TASK STATEMENT: Looking through the listing that follows, count the lines that contain "below" and give only that number.

DATA RECORDS:
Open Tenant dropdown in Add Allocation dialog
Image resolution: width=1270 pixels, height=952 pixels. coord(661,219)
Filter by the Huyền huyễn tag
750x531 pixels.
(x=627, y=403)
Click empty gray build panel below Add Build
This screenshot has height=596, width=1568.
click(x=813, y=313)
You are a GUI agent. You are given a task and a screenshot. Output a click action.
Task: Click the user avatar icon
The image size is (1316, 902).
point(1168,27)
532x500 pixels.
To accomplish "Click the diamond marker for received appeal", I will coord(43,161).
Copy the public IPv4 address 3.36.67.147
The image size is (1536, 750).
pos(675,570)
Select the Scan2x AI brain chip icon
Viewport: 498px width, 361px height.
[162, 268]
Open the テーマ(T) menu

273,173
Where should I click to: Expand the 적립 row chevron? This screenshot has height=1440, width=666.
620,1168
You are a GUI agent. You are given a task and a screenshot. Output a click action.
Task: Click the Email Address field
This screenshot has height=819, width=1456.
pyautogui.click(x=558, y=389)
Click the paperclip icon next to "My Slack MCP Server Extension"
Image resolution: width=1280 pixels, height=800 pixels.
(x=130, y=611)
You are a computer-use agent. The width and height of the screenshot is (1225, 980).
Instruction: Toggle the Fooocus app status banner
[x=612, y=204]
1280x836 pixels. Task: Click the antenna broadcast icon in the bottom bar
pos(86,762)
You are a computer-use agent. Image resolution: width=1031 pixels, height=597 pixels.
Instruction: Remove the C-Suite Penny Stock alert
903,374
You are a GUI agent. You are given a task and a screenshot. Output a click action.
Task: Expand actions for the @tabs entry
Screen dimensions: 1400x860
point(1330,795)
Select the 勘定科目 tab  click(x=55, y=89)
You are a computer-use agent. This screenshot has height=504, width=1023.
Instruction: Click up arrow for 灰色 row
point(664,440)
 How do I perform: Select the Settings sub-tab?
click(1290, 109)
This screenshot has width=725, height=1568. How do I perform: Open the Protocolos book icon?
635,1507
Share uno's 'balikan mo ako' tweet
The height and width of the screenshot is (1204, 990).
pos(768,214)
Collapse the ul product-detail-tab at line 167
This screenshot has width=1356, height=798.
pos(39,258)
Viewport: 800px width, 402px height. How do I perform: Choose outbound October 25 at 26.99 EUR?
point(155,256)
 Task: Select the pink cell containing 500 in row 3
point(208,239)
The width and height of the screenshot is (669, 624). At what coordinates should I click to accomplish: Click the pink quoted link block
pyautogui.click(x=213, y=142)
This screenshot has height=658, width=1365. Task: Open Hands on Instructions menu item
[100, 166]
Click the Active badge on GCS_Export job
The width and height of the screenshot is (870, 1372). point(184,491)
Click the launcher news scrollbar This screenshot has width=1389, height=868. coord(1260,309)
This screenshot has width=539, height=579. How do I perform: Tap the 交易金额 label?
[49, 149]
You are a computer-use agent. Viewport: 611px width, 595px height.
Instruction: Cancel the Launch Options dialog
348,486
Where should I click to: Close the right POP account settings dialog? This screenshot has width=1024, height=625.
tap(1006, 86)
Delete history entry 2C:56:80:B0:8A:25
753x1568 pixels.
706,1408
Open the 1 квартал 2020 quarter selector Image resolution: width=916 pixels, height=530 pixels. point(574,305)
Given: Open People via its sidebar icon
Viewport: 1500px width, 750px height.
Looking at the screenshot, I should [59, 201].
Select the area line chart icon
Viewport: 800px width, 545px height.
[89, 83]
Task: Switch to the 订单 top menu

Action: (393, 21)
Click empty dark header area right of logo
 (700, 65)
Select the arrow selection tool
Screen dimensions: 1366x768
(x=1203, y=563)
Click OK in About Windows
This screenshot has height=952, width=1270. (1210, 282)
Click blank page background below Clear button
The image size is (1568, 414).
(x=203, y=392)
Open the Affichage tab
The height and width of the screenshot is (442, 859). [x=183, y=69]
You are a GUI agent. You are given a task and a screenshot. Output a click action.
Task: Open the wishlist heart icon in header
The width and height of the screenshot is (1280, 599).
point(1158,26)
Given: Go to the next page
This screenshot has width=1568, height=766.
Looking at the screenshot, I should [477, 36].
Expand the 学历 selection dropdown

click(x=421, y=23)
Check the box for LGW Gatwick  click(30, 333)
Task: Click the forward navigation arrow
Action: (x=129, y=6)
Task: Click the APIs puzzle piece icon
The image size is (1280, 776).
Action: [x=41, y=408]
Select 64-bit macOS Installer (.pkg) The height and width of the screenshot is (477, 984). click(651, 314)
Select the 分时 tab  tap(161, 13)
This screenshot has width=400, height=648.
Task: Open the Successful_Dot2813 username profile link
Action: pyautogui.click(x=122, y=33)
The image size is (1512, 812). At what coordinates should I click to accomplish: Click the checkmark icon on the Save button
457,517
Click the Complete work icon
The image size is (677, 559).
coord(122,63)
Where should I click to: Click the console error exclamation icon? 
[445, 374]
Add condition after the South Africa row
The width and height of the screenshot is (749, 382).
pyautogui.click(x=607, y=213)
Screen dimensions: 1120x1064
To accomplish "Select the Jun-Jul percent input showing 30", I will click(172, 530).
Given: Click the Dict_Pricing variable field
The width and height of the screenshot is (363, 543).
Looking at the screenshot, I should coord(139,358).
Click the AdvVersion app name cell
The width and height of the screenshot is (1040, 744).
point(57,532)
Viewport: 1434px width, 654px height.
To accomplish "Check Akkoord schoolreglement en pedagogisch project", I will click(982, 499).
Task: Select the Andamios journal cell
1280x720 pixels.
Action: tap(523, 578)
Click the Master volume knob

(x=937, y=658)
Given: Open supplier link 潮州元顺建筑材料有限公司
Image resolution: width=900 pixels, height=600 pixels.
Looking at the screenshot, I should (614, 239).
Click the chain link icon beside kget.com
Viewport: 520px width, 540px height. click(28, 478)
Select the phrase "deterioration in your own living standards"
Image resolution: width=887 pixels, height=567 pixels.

THE ANSWER: 2